> _Do this_:
Reproduce everything in the listing from the line with "Given: Launch the Microsoft Store app" down to the line with "Looking at the", both lines included, and leave out any pictures.

> _Dataset excerpts_:
■ ■ ■ ■ ■ ■ ■

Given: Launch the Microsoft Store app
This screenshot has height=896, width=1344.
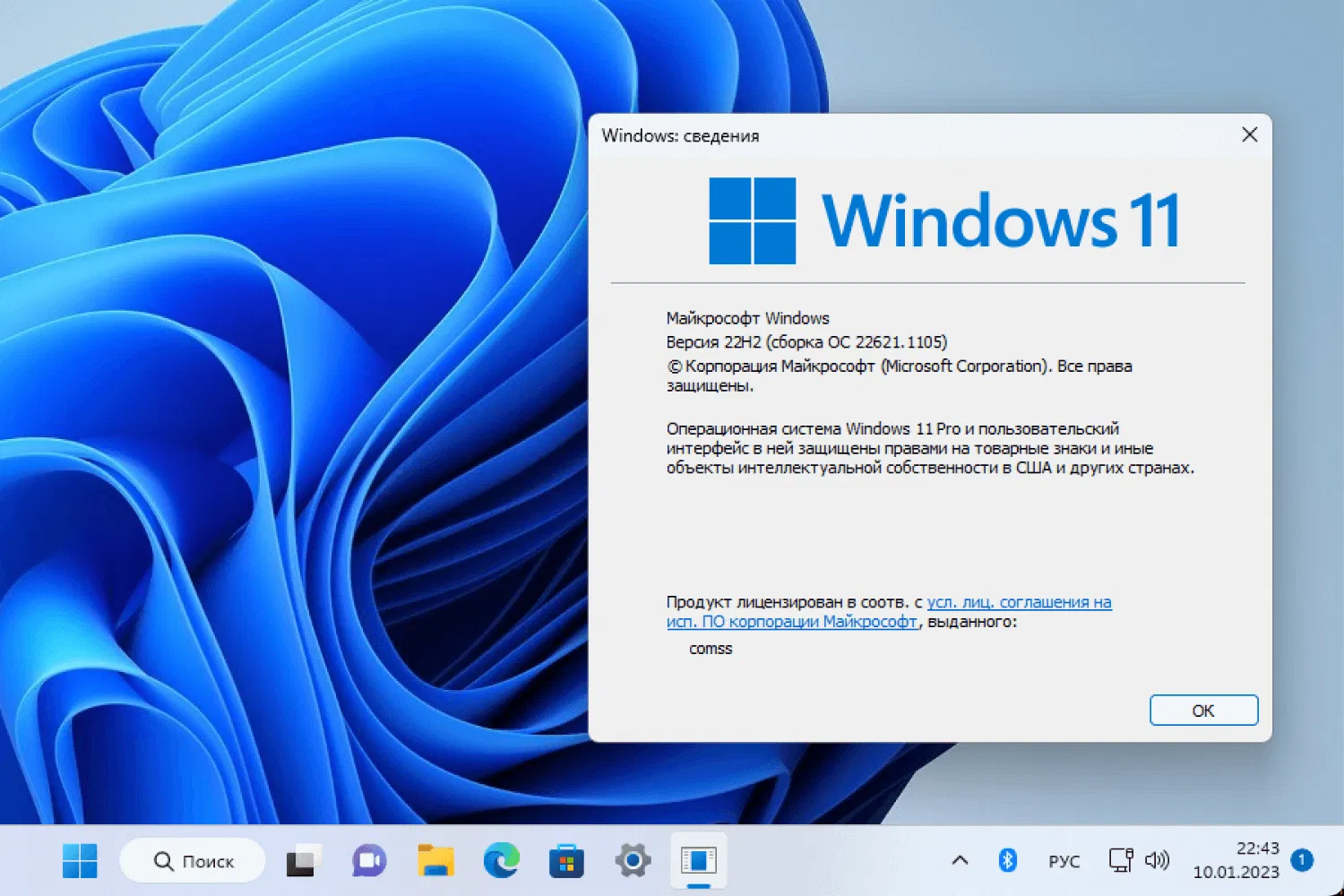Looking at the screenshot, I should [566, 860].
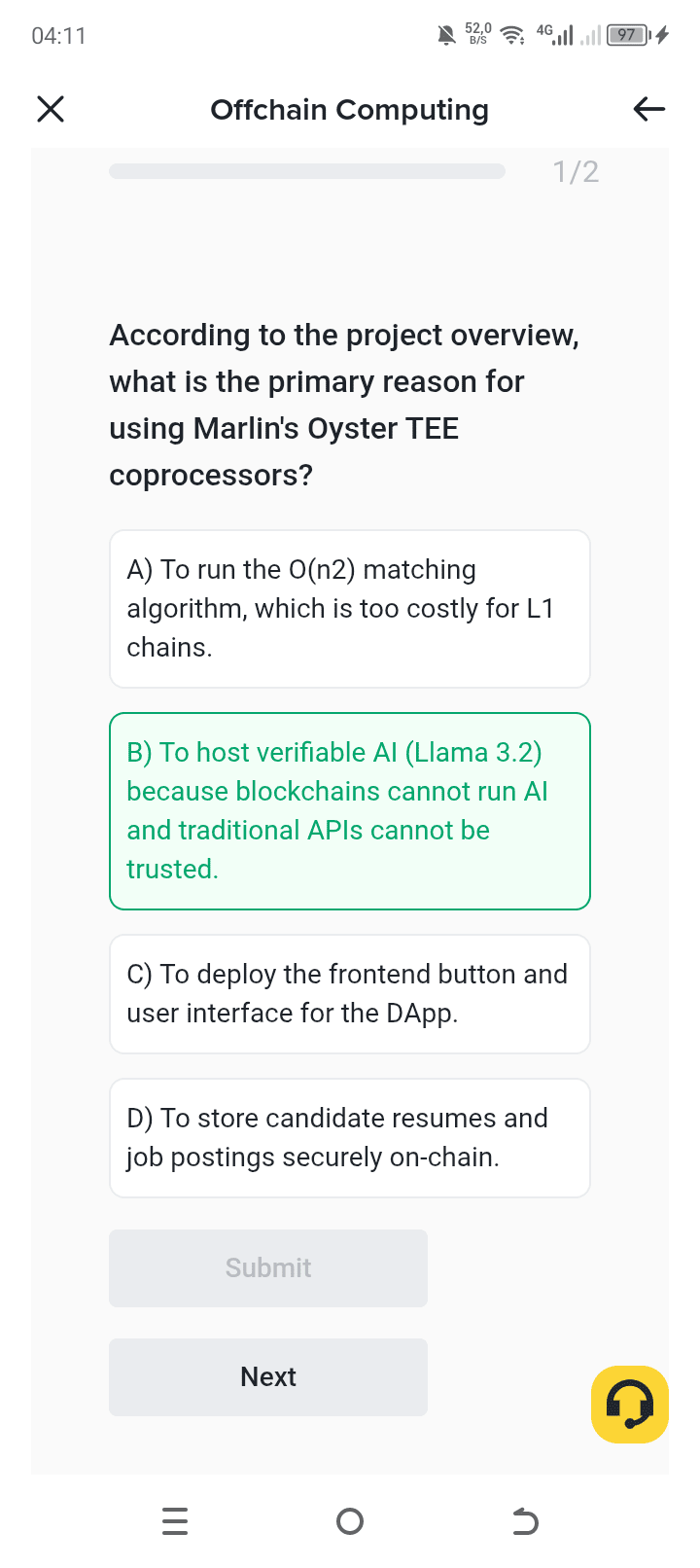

■ ■ ■ ■ ■ ■ ■

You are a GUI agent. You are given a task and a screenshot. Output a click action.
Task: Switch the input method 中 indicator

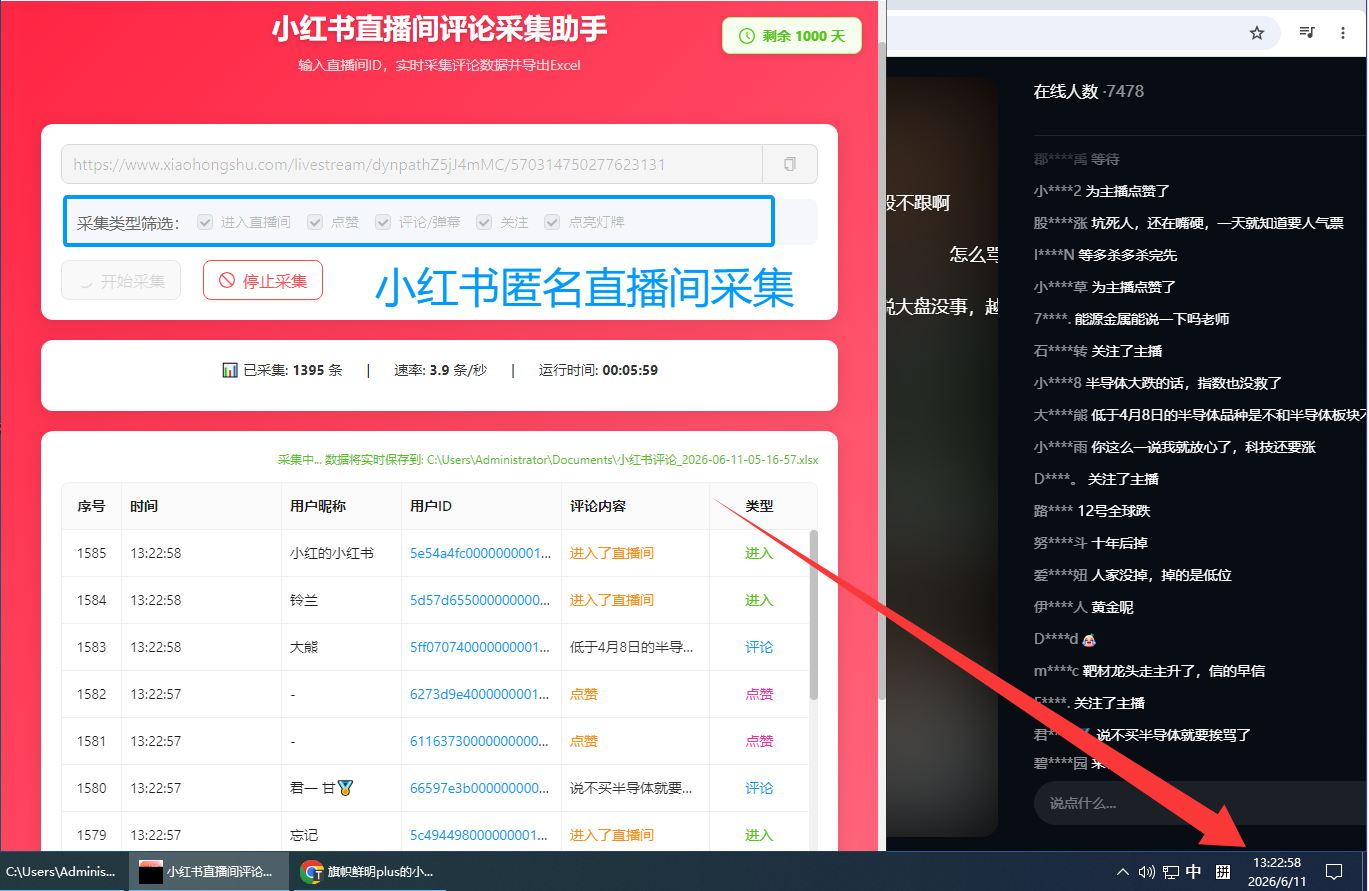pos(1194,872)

■ ■ ■ ■ ■ ■ ■

> _Solution to the problem_:
Given: Launch the Microsoft Store app
This screenshot has height=896, width=1344.
Looking at the screenshot, I should [566, 860].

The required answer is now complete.